Özellikle tiroit bezinin çok çalışması (hipertiroidi), yüksek tansiyon (hipertansiyon), kan yağlarının yüksekliği (hiperkolesterolemi - hiperlipidemi) diyabet gelişme riskini artırdığından düzenli kontrol ve tedavisi çok önemli. Ayrıca, başını kortizonlu romatizma ilaçları, doğum kontrol hapları ve idrar söktürücü türü tansiyon ilaçlarının çektiği bazı ilaçlar da metabolizmayı olumsuz etkileyerek diyabetin ortaya çıkışını kolaylaştırıyor.

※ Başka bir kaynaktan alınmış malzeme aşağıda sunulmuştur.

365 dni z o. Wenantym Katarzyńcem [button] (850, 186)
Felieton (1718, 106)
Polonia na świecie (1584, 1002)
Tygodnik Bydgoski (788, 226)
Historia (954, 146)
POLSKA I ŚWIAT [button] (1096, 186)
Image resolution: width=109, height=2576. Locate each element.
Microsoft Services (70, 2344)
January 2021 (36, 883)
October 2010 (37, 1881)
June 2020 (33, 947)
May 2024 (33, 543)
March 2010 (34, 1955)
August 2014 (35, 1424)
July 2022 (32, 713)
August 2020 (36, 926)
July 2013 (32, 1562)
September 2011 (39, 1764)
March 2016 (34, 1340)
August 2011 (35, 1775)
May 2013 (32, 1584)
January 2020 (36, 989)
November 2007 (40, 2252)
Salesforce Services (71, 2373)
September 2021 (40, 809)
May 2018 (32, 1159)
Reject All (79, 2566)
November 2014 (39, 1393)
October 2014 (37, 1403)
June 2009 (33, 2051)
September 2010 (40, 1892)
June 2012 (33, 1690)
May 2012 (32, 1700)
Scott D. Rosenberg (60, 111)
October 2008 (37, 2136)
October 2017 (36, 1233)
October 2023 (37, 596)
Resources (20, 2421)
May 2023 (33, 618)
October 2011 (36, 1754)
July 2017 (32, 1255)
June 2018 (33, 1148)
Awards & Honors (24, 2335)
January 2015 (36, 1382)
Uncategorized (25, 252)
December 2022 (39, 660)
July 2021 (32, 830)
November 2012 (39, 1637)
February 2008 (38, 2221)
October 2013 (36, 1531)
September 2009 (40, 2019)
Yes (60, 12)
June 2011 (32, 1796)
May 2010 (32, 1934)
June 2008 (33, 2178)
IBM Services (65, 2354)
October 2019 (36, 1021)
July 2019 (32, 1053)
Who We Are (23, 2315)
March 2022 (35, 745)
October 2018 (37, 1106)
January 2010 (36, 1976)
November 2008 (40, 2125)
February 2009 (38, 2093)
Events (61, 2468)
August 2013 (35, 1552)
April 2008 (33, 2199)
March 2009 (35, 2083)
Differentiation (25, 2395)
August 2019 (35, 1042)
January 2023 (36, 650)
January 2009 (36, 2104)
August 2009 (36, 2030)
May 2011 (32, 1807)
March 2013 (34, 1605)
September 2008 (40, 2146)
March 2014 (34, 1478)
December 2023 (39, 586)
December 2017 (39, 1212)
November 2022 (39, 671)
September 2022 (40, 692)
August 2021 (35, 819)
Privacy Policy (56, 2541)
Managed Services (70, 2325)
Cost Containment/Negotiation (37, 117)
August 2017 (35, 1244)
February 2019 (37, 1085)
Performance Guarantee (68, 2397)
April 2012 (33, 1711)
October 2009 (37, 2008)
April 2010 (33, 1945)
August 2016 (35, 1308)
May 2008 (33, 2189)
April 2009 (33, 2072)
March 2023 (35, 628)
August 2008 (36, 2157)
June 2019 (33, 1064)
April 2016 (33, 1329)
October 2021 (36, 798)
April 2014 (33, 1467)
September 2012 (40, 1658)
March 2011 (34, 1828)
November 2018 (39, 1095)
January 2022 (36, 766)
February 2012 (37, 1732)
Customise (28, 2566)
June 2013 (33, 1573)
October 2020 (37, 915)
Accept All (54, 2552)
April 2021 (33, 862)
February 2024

5- Kronik stres diyabet yapıyor

Stres hormonları vücutta insülin direncini artırır. Bu hormon seviyelerinde az da olsa artışın süreklilik kazanması kişiyi obezite, diyabet, kalp ve damar hastalıkları için riskli gruba sokar. Genetik yönden metabolizması eğilimli olanlar doğal olarak daha kolay bu hastalıklarla yüz yüze kalacaklardır. Gece aşırı horlama ve uyku apnelerinin (uykuda nefes durması) kronik stres kaynağı olduğu ve bu riskleri artırdığı bilindiğinden gecikmeden tedavi olmak gerekiyor.

6- Kentleşme

Toplumda kırsal kesimden büyük şehre göç de diyabete zemin hazırlıyor. Çünkü kırsal kesimde yüksek olan fiziksel aktivite düzeyleri ve sağlıklı beslenme alışkanlıkları şehrin modern kargaşası içinde kayboluyor, bu da obezite ve diyabet eğilimini artırıyor.

7- Sporun bırakılması

Düzenli egzersiz yada profesyonel spor yapanların metabolizması hızlı kalori yakılmasına uyum sağladığından herhangi bir sebeple sporun bırakılması daha evvel yakılabilen kalorilerin vücutta yağ olarak birikmesine, dolayısıyla obeziteye, ardından da diyabete yol açabiliyor. Bu nedenle profesyonel sporcuysanız ve aktif spor yaşamını bitirdiyseniz düzenli egzersizlerle sağlığınızı korumaya dikkat edin.

8- Çocukluk çağı obezitesi

Çocukluk ve ergenlik döneminde fast-food tarzı beslenme, bol miktarda tüketilen şekerli gıdalar ve hareketsizlik nedeniyle çok kolay kilo artışı olabiliyor. Çocukların ilk beslenme alışkanlıkları aile içinde oluştuğundan doğru örnek olmak, sağlıklı beslenme alışkanlığı kazandırmak ve spora teşvik etmek çok önemli. Ailesinde kiloya eğilim, obezite, diyabet ya da kalp-damar hastalıkları bulunan çocukların risk grubunda olduklarını unutmamak gerekiyor.

9- Sık gebelik

Sık gebelik, değişen hormon düzeyleri nedeniyle annenin metabolizmasını zorlayan bir unsur olduğundan, metabolizması yatkın olan bireyleri diyabete taşıyabiliyor. Gebelikte şeker yükselmesi yani gebelik diyabeti riski daha da artırıyor.

10- Genetik Yatkınlık

Diyabette genetik yatkınlık da önemli bir unsur. Eğer ebeveynlerden biri 50 yaşından sonra diyabete yakalanmışsa risk yüzde 7, daha erken yaşta diyabete yakalanmışsa risk yüzde 15’i buluyor. Hem anne hem baba diyabetik ise risk yüzde 50’ye yükseliyor. Ancak sağlıklı yaşam tedbirleri ile bu riski azaltmak mümkün. Bunun tam tersi de geçerli. Ailesinde diyabet olmayan obez ve hareketsiz bir kişinin diyabet riski yükseliyor.